• **What you will do**
Reproduce the rows from the line containing "Click search icon beside bone broth benefits" up to and including the line containing "click(x=596, y=128)", replacing "Viewport" with "Window size" and leaving everything else unchanged. Give only these lines, and omit the pictures.

>> Begin Dataset entries

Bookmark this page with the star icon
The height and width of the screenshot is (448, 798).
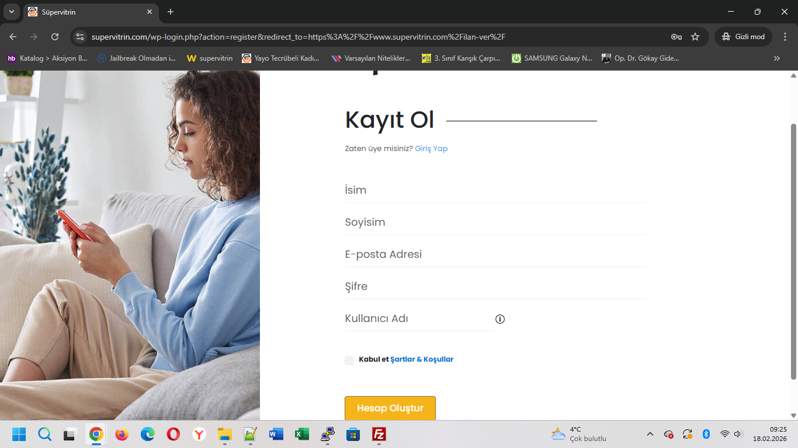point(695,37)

>> End Dataset entries
>> Begin Dataset entries

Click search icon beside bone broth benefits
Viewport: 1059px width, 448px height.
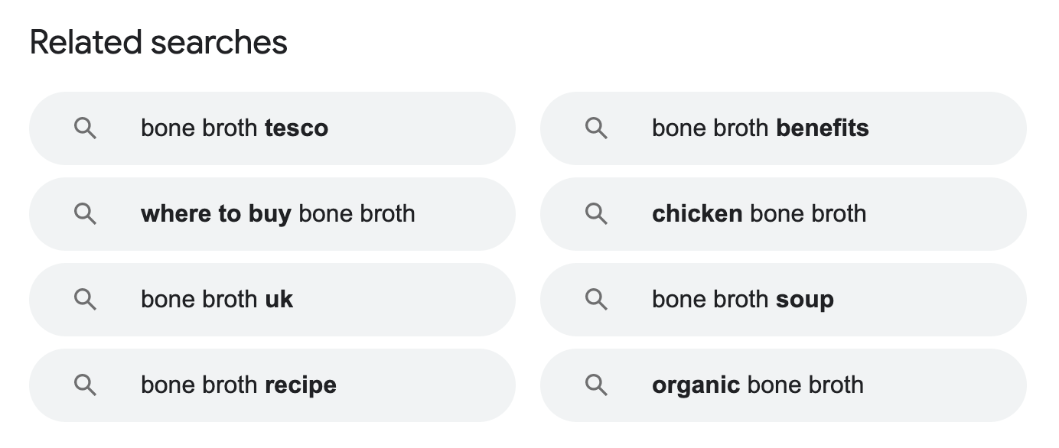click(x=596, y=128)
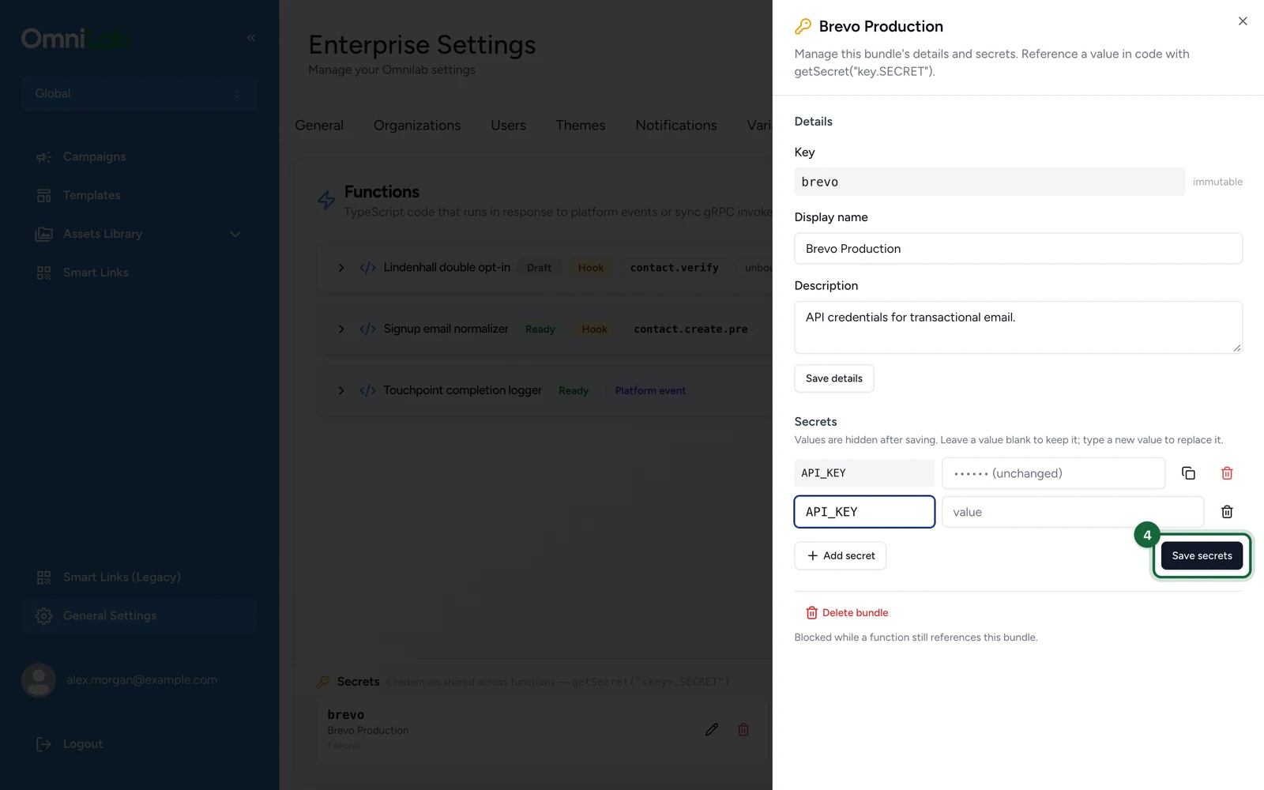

>> End Dataset entries

• **Full solution**
Click search icon beside bone broth benefits
Window size: 1059px width, 448px height.
click(x=596, y=128)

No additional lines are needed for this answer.